In Munkres's Topology (2nd ed.), he gives a proof for the following:

Theorem 4.2 (Strong induction principle). Let $A$ be a set of positive integers. Suppose that for each positive integer $n$, the statement $S_n\subset A$ implies the statement $n\in A$. Then $A=\mathbb{Z}_+$.

This appears to be slightly different from the "traditional" (strong) induction principle which can be stated as: let $P_n$ be a sequence of statements. Suppose $P_1$ is true and (($P_m$ is true $\forall\, m < n$) implies $P_{n}$ is true) then $P_k$ is true $\forall\, k\in \mathbb{Z}_+$.

How can one reconcile the two?

Attempt:

I'm thinking of something along the lines of:

Let $A$ be a set of positive integers and $P_n$ be a sequence of propositions. Suppose that for each positive integer $n$, the statement $S_n\subset A$ implies the statement ($n\in A$ and $P_n$ is true). Then $A=\mathbb{Z}_+$ and $P_k$ is true $\forall\, k \in \mathbb{Z}_+$.

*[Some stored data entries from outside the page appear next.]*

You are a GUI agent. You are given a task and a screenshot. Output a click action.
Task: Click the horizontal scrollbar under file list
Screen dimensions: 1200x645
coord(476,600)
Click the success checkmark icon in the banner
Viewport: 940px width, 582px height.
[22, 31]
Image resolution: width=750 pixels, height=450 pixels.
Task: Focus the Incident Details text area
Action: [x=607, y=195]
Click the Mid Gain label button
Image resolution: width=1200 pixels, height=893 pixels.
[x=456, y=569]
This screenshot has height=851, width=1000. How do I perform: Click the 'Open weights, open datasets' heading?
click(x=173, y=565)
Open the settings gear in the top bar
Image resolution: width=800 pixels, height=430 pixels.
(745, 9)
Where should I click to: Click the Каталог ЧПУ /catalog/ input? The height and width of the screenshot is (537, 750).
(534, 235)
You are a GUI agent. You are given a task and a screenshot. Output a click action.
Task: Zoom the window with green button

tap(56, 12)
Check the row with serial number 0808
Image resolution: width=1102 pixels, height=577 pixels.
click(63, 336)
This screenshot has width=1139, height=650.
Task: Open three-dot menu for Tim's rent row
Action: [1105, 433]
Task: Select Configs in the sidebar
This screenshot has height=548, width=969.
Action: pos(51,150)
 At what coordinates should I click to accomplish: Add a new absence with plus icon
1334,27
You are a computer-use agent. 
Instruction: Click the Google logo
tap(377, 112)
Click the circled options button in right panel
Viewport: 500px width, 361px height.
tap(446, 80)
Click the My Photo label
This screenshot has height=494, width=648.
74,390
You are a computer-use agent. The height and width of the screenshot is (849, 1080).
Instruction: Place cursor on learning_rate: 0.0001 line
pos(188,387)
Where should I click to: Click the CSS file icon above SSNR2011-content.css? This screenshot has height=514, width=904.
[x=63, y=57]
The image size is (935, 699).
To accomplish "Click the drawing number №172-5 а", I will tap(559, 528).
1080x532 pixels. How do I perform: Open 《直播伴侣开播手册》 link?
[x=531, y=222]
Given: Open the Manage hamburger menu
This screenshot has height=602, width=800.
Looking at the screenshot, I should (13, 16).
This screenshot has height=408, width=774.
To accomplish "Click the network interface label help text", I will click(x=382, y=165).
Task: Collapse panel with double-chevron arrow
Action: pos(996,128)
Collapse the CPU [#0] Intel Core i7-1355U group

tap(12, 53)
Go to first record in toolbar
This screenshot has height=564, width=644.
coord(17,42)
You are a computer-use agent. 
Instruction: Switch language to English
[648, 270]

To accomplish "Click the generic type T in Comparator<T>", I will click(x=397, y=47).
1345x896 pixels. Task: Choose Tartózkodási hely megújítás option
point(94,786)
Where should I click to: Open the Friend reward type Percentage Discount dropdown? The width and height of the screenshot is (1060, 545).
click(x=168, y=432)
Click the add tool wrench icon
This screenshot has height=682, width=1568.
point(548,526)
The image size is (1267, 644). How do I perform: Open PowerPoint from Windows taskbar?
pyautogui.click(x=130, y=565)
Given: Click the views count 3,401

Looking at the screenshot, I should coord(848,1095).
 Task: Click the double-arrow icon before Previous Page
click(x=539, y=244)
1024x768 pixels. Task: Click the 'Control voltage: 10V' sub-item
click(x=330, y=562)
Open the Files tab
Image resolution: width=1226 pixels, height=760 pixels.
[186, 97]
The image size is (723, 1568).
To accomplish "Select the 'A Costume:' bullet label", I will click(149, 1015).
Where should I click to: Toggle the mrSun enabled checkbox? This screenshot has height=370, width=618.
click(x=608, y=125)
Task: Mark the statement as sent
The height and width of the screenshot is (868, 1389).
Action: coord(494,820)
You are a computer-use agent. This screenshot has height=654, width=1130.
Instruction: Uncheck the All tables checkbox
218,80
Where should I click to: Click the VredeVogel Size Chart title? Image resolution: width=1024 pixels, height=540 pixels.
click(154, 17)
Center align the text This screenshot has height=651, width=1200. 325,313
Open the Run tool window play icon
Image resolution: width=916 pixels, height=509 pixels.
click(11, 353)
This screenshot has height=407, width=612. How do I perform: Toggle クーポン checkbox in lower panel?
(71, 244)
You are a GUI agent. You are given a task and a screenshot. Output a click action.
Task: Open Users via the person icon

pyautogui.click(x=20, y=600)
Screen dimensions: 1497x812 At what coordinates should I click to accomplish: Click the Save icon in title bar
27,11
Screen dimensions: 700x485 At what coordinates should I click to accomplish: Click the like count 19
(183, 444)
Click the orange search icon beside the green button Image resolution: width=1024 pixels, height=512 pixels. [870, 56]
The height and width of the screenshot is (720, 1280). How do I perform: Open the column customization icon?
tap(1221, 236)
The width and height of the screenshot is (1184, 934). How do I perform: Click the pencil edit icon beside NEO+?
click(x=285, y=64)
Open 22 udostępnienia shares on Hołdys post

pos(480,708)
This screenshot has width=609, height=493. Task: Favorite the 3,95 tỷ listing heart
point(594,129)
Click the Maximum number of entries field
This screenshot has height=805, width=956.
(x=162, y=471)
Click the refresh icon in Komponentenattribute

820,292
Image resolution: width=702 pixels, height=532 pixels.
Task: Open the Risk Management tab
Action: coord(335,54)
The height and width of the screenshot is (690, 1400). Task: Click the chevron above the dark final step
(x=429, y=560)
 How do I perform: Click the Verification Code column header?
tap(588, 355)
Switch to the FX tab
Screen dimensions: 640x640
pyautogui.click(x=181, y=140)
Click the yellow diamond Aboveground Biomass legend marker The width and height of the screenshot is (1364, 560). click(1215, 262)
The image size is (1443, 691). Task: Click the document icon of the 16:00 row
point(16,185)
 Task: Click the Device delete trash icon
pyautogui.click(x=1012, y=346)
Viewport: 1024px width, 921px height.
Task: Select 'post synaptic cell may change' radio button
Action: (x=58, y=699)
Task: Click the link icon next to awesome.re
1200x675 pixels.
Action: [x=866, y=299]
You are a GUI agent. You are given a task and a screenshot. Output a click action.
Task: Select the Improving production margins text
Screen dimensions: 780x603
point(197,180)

This can proved to be equivalent to the "traditional" form in the following way:

  1. Proceed with Munkres's proof and obtain $A=\mathbb{Z}_+$.
  2. $\because S_1=\varnothing\subset A$ is true, our supposition for $n=1$ is equivalent to assuming that $P_1$ is true.
  3. ??? (how do we show that the supposition "$S_n\subset A$ implies the statement ($n\in A$ and $P_n$ is true)" is equivalent to "($P_m$ is true $\forall\, m < n$) implies $P_{n}$ is true"?)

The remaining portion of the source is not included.